Remember I said we want working prototypes as soon as possible? We can get there sooner if we use plain old DRAM as a stand-in for the perfect memory technology. No, DRAM isn’t persistent, but we can emulate persistence.
Do we still intend to use Memristors? Yes, of course. We still believe that it’s the best candidate, but as everyone who works in the chip industry knows, the road from “lab to fab” is a long and rocky one. We’re not there. Yet.
Should we wait until Memristors are ready before making prototype Machines? No, that wouldn’t make much sense. We want as many people to be able to start working in a Memory-Driven world as soon as possible. And, pragmatically, we want to show off what we’ve created in a tangible form, doing something amazing.
Remember, we’re talking about the first realization of The Machine architecture. Version 0.9 if you will. The versions that follow will only get better. Should we use another memory technology if it matures before Memristor? Phase-change RAM, perhaps? Again, the answer is yes, of course.
Why? Because it moves us forward faster. Because it moves our industry and the world forward, solving real-world challenges that we can’t even approach today.
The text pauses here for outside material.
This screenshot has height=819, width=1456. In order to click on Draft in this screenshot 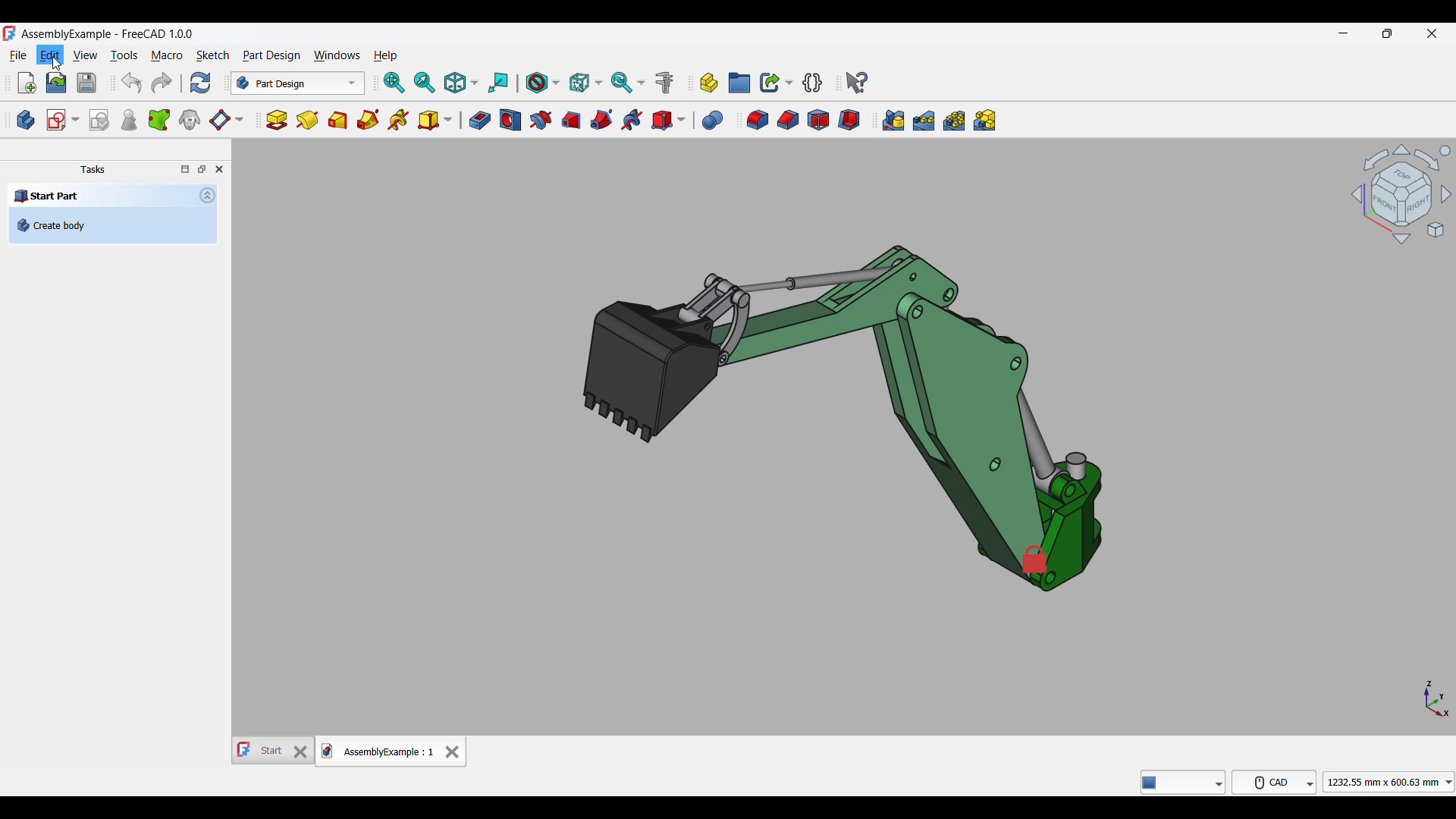, I will do `click(819, 120)`.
Essentially, it sounds like HP Labs is doing everything necessary to create working prototypes with plans to come back in future iterations to replace components as they learn more and the hardware advances. With the prototypes, they should be able to learn more about available hardware optimizations that they can design towards and software controls that need to be implemented.
It will be interesting to see how The Machine fares with HP’s proposed split of the company. Expected to close by October 2015, one business would focus on PCs and printers while the other continues the enterprise products and services business. Assumedly The Machine would go with the enterprise products division for a datacenter focus.